• SOURCE:
# Homepod mini comme haut-parleur pour son Mac mini ?



## Artus666 (12 Janvier 2021)

Bonjour , 
Est-ce possible d’utiliser un homepod mini comme haut-parleur pour son Mac mini ? Je veux dire qu’il envoie tout le son de l’ordinateur que ce soit les vidéos YouTube, la musique qu’on passe via VLC par exemple etc ?


----------



## MrTom (12 Janvier 2021)

Bonjour,

Oui, c'est possible, il faut être sur le même réseau Wi-Fi que le HomePod. Il faut cliquer sur l'icône du son dans la barre des menu et choisir le HomePod en question.


----------



## Artus666 (12 Janvier 2021)

MrTom a dit:


> Bonjour,
> 
> Oui, c'est possible, il faut être sur le même réseau Wi-Fi que le HomePod. Il faut cliquer sur l'icône du son dans la barre des menu et choisir le HomePod en question.


Et du coup enlever toute activation de Siri et autres services ?


----------



## MrTom (12 Janvier 2021)

Artus666 a dit:


> Et du coup enlever toute activation de Siri et autres services ?


Non, les commandes vocales sont toujours disponibles.


----------



## maxou56 (12 Janvier 2021)

MrTom a dit:


> il faut être sur le même réseau Wi-Fi que le HomePod.


Bonsoir,
Sur le même réseau tout court, AirPlay 1 & 2 fonctionnent aussi en ethernet (il y a quelques limitations, pas en VLAN, certaines carte 10Giga sont incompatibles).


----------



## iFox7 (27 Janvier 2021)

MrTom a dit:


> Bonjour,
> 
> Oui, c'est possible, il faut être sur le même réseau Wi-Fi que le HomePod. Il faut cliquer sur l'icône du son dans la barre des menu et choisir le HomePod en question.


Bonjour,
Peut-être n'ai-je pas trouvé, mais pas moyen de faire cette manipulation sur une paire stéréo de HomePod mini... Dans une future mise à jour de Big Sur ?

• DONNÉES FOURNIES:
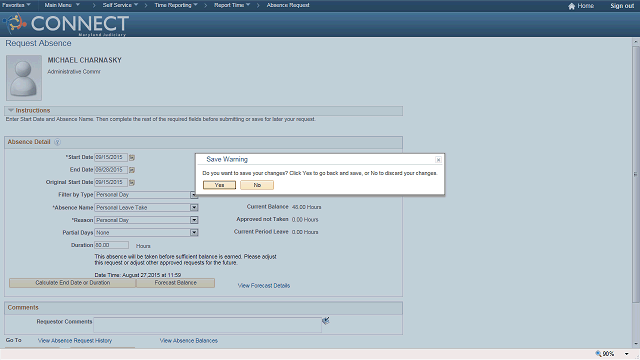This screenshot has width=640, height=360.
Task: Click No to discard changes
Action: tap(257, 185)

• LISTE DES TÂCHES:
1. Dans la discussion sur le HomePod mini branché au Mac mini, pourquoi maxou56 juge-t-il inutile d'être sur le même réseau Wi-Fi ? Répondez en une à trois phrases.
2. Reprenez la discussion sur le HomePod mini branché au Mac mini là où elle s'arrête.
Les données proviennent d'une autre source.

• RÉPONSES DANS L'ORDRE:
1. AirPlay 1 et 2 fonctionnent aussi en Ethernet, donc il suffit d'être sur le même réseau. Il signale toutefois quelques limitations : cela ne marche pas en VLAN et certaines cartes 10 Giga sont incompatibles.

2.
----------



## Moutaille (8 Février 2021)

iFox7 a dit:


> Bonjour,
> Peut-être n'ai-je pas trouvé, mais pas moyen de faire cette manipulation sur une paire stéréo de HomePod mini... Dans une future mise à jour de Big Sur ?


Bonjour,
Il faudra attendre la version 11.3 de Big Sur pour que les homepods puissent être gérés en stéréo sur Mac.
... Il était temps... 






						HomePod : vous avez une paire stéréo ? Votre Mac pourra bientôt les gérer
					

Quatre ans après la sortie du premier HomePod, Apple adapte enfin macOS à ses enceintes intelligentes. La future version 11.3, actuellement en bêta, est capable d'envoyer du son en stéréo.




					www.01net.com


----------



## Maria_24 (8 Juin 2021)

Artus666 a dit:


> Bonjour ,
> Est-ce possible d’utiliser un homepod mini comme haut-parleur pour son Mac mini ? Je veux dire qu’il envoie tout le son de l’ordinateur que ce soit les vidéos YouTube, la musique qu’on passe via VLC par exemple etc ?


Essaye juste un enceinte portable comme un ub+


----------



## Moutaille (9 Juin 2021)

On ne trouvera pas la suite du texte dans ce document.